In the poem October, Louise Glück says, “there is not enough beauty in the world”. In this dark season it is easy to agree. As it gets darker and colder, many places in the city of Stockholm don’t feel the same as they did before. There are also bigger, more permanent changes happening.

Hidden in a concrete jungle, Tysta Marigången sits silent. At the center of the passage where the high and low parts meet, there is a constant sound of traffic – rising and falling in volume, like wind or waves. Constant but everchanging. There is both stillness and tension in this. A strong sense of being alone. A comfort in the passing of cars and whirring of fans.

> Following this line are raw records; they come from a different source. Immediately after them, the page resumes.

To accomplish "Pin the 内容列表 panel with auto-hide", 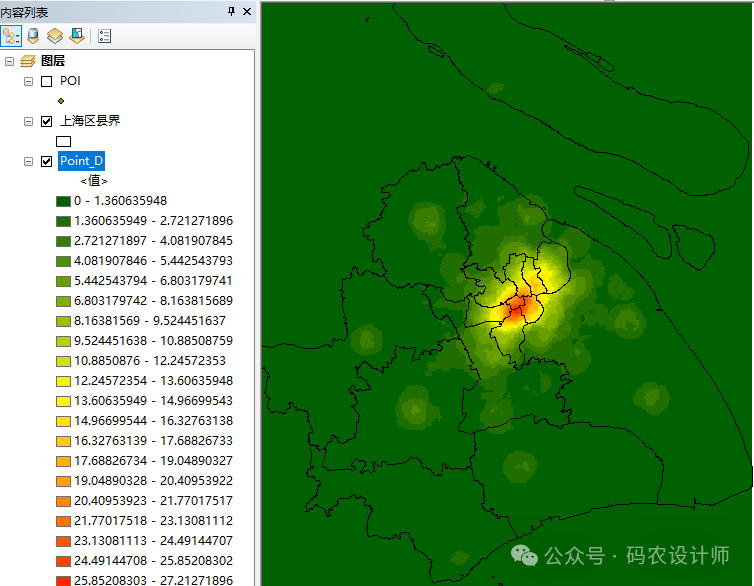I will (x=232, y=11).
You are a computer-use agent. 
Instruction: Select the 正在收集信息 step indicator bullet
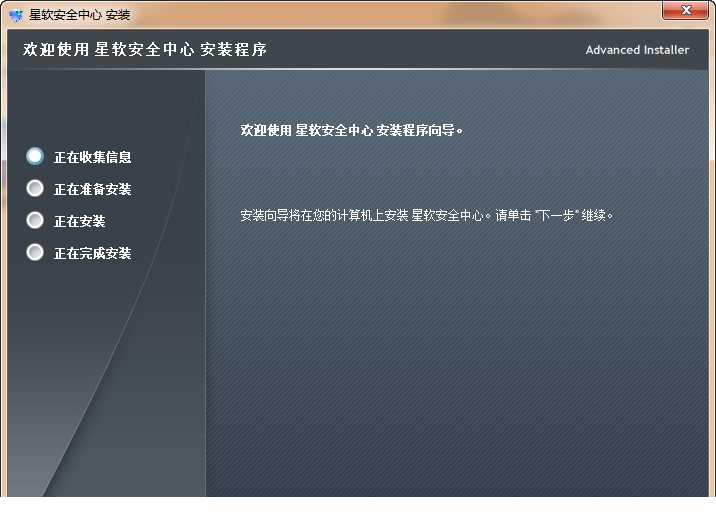[36, 156]
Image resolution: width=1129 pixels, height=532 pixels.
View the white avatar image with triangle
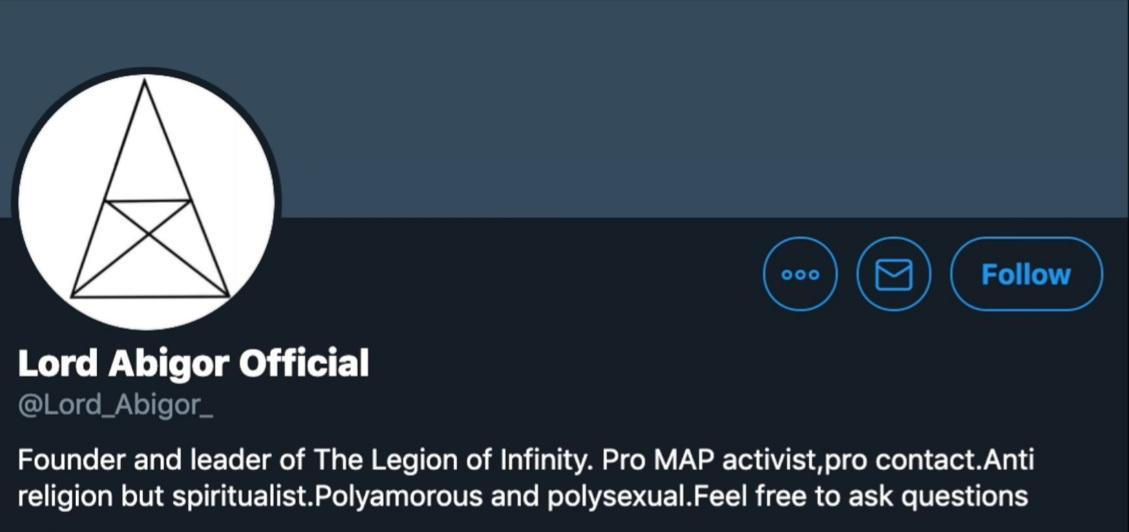(146, 200)
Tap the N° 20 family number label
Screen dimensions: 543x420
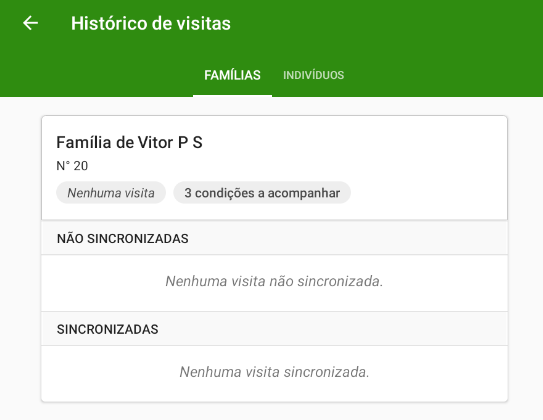click(72, 166)
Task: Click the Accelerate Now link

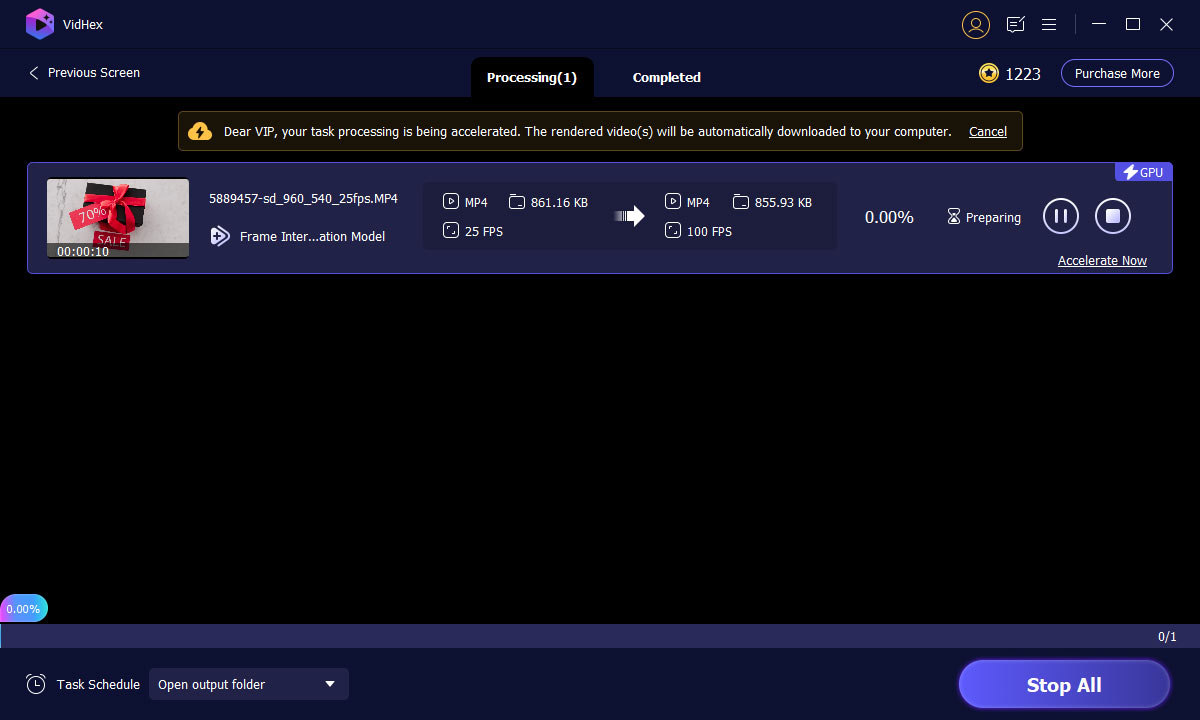Action: click(x=1102, y=261)
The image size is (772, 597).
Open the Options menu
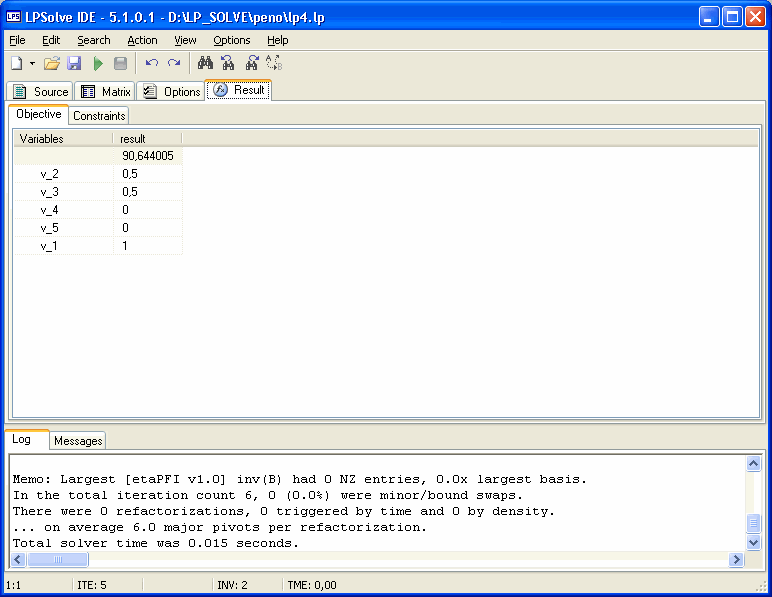pyautogui.click(x=231, y=40)
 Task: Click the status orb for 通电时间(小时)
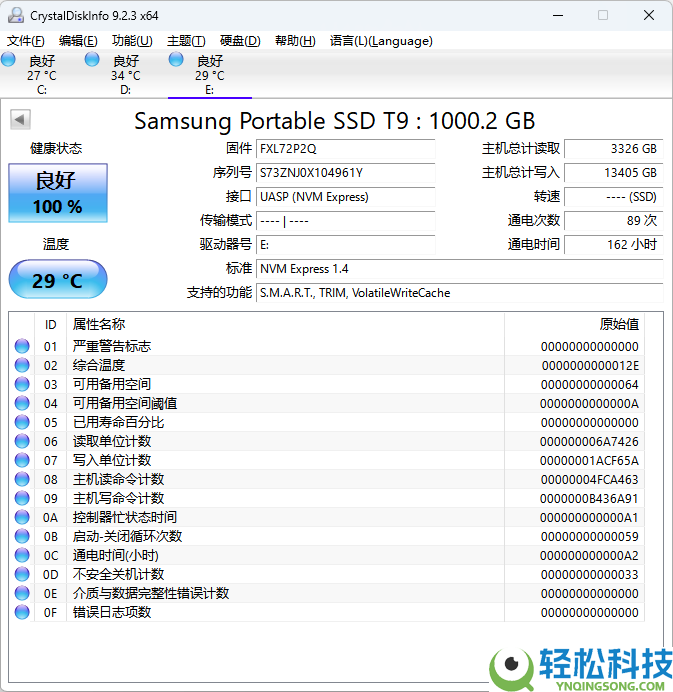[x=22, y=555]
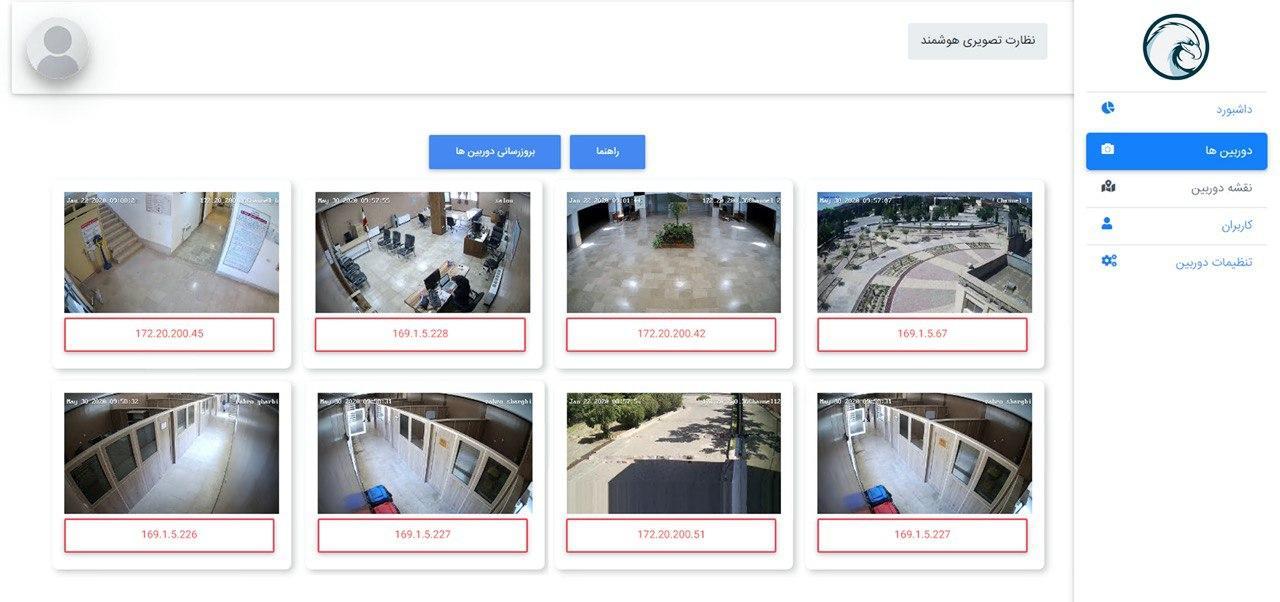The height and width of the screenshot is (602, 1280).
Task: Open the lobby planter camera feed thumbnail
Action: (673, 252)
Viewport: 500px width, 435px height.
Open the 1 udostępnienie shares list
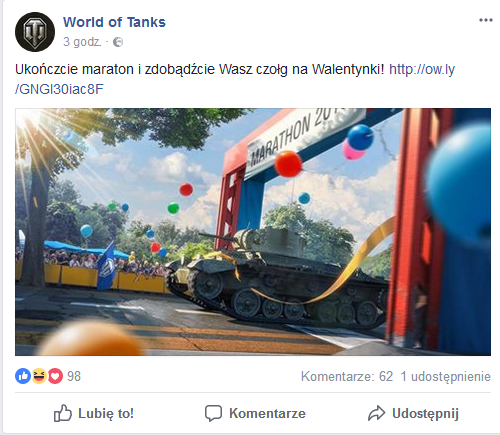coord(446,376)
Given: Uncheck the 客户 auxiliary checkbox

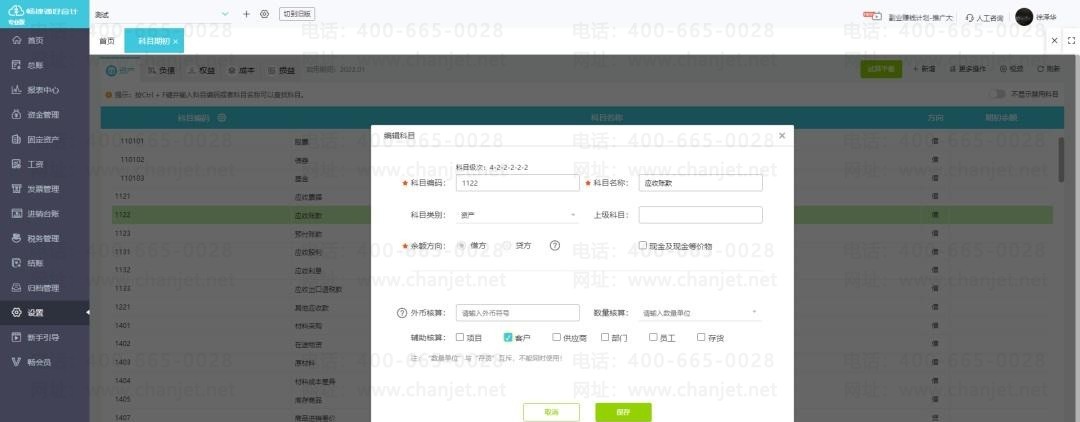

There are not many people here, the clearest signs of life are given by the birds as they sit and rest on top of the empty shop windows, safely behind pigeon-spikes. They have turned threat into security. They squeak and argue. The birds are like the ghosts of the tunnel, echoing the past. The few people that do pass through, do so at a fast pace. No one stands around and watches. There is nothing to see, there’s no reason to stay in this ghastly space.

I am here. I am standing here, not aiming to pass through as fast as possible like most. I am here to observe. To hear the constant thrum of distant traffic and breaks in the rhythm of the tunnel when wheels and steps meet stone. To see a foothold of nature emerging in the remnants of a time gone by. To smell, to feel, to observe completely. The intention that you have when entering any given space will certainly affect the way in which you perceive it. Trying to understand the essence of this space, I can only see the shadows and the ashes that are left behind.

Walking through the tunnel, the empty shop windows remind me of a place that was once filled with joy and excitement. Standing there, there is a feeling of a stage after the curtain call. It is not a peaceful silence that reigns in Tysta Marigången. Instead, the silence reminds of hopelessness and devastation. The show is over, there is nothing left here anymore.

Surprisingly, the tunnel is still well lit. The light is warm but not welcoming, it simply serves its purpose. The purpose of a passageway, a transition from one space to another. Knowing what is to come, the bright lights bring forth the image of a supernova, like a star the tunnel shines the brightest it has ever shone in it’s last moments.

Just like the trees shedding their old leaves and preparing to enter their wintery slumber, the tunnel is entering eternal hibernation. In this desolate passageway, we are waiting for something. Yearning. A dream. “hope, but out of what?”

Still pondering the words of Louise Glück, trying to find a solution. A way to make the world more beautiful. The lights in the darkness show the way. The way to have more beauty in the world is to make it. The key is restoring the beauty that we are missing through hope, solidarity and sincerity. This tunnel can be an arena, a catalyst for restoring the beauty that is missing in its final time before it is demolished. This tunnel can have more purpose before it is gone.

When I walk out, I step over the yellow leaves, covering the ground of the tunnel. The cold fall wind blows. Change is coming.